The movie as a whole retains a slow and steady threnody of suspense, maintained through the clever intermix of characterization and dialogue that has become typical of Brian Helgeland (the same verve of seemingly indirect speech that propelled L.A. Confidential, Conspiracy Theory and Payback.) It builds to a momentary crescendo as we simultaneously learn (through alternate staging of two separate locations) of the identity of the killers of Jimmy’s daughter and of where Dave really was when Katie was being murdered and the cruel fate that awaits him (then again, perhaps this is what he’s wanted all along.)
Everything that happens after is post-climactic. The heavy-handed dramatics and hopelessly solemn tone that permeates the film demands a cathartic release much deeper than what was dished as the solution for the murder and for the reencounter of the three friends after nearly two decades of deliberately avoiding each other. After the weight of depression of this film is lifted of our shoulders, what we get for our time amounts to little more than a footnote, and the relation between the three men remains a much larger mystery, save for the obvious fact that Dave was never quite the same after his experience, and Jimmy and Sean (Kevin Bacon) seem to have shunned him afterward. Jimmy is now a local businessman and the king of the senile empire that is Chelsea, the borough to the northeast of Boston where the story takes place, and where we are reminded through clever quips and jokes in the movie, is being gentrified from the inside out with the arrival of neo-yuppies.
Perhaps Mystic River’s greatest achievement is the balance Clint Eastwood creates among the cast. No singular presence overpowers or dominates the others, with the possible exception of Tim Robbins’, who simply stands out by sinking within himself. His acting is understated, more visible in gestures than in physical performance. His polar opposite, Sean Penn, operates in the same manner. He is calm and composed as he admits to Dave that years ago he killed a man who squealed on him after an armed robbery and dumped his body in the river, indirectly informing Dave the same is about to happen to him.
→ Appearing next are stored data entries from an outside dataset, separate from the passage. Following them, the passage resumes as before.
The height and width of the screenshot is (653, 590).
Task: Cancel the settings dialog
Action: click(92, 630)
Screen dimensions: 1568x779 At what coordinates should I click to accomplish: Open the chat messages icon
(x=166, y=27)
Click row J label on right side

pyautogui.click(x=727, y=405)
There is no questioning his power over the trio, even over the homicide detective Sean has become (perhaps learning from Dave’s incident that there is safety behind a badge, as the men who abducted and raped Dave approached the boys posing as policemen.) Sean has moved out of the neighborhood, and lost the thick Boston brogue that comes with the territory (though he regains it over the course of the movie.)
But once again, the true nature of the relation between these three men in the years after the incident with Dave is never fully studied, which I daresay is what the book explores in greater detail (I haven’t read the book, but what I’m putting down here relates entirely to the movie, so don’t start with me about not doing my research.)
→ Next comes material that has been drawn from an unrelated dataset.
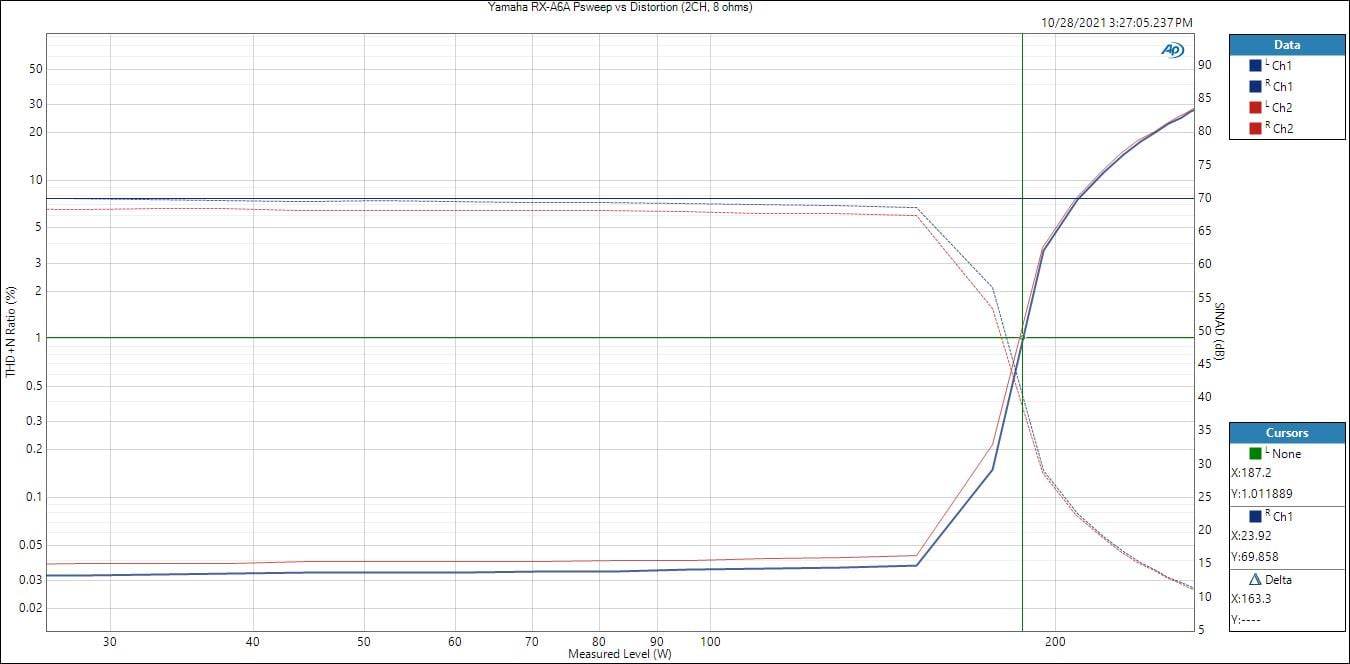Click the Delta triangle icon in Cursors
1350x664 pixels.
click(x=1255, y=579)
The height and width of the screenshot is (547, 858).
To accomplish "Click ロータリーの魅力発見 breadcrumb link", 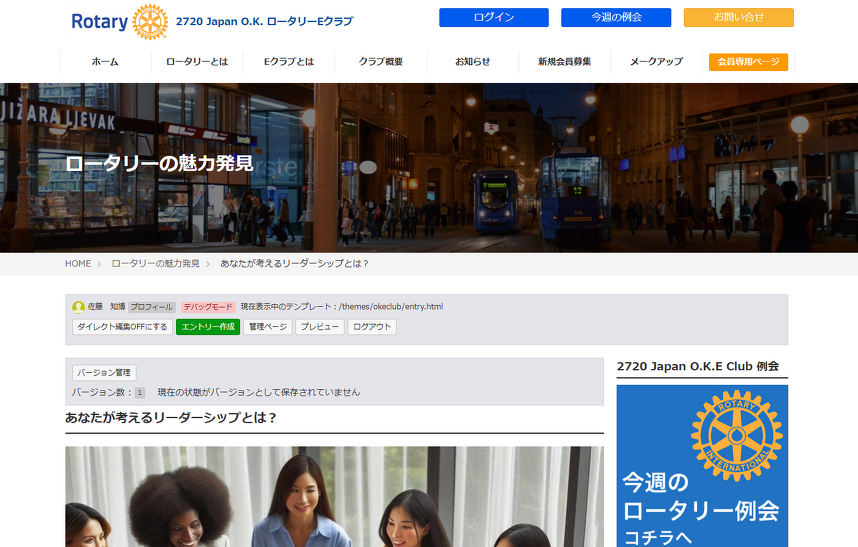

They are no closer or farther to each other than before. The gestures Sean and Jimmy make at each other as they watch the parade explain nothing, and whether Jimmy is going to dispense street justice on the true killers of his daughter as he did with Dave is never even broached, and whatever is left to discuss simply flows away with the ebbing tides of Mystic, as we see it in the last panning shot, as the camera pulls back, and WE FADE OUT, AND FADE TO BLACK OVER DEEP, STIRRING MUSIC, AND THEN, THE END.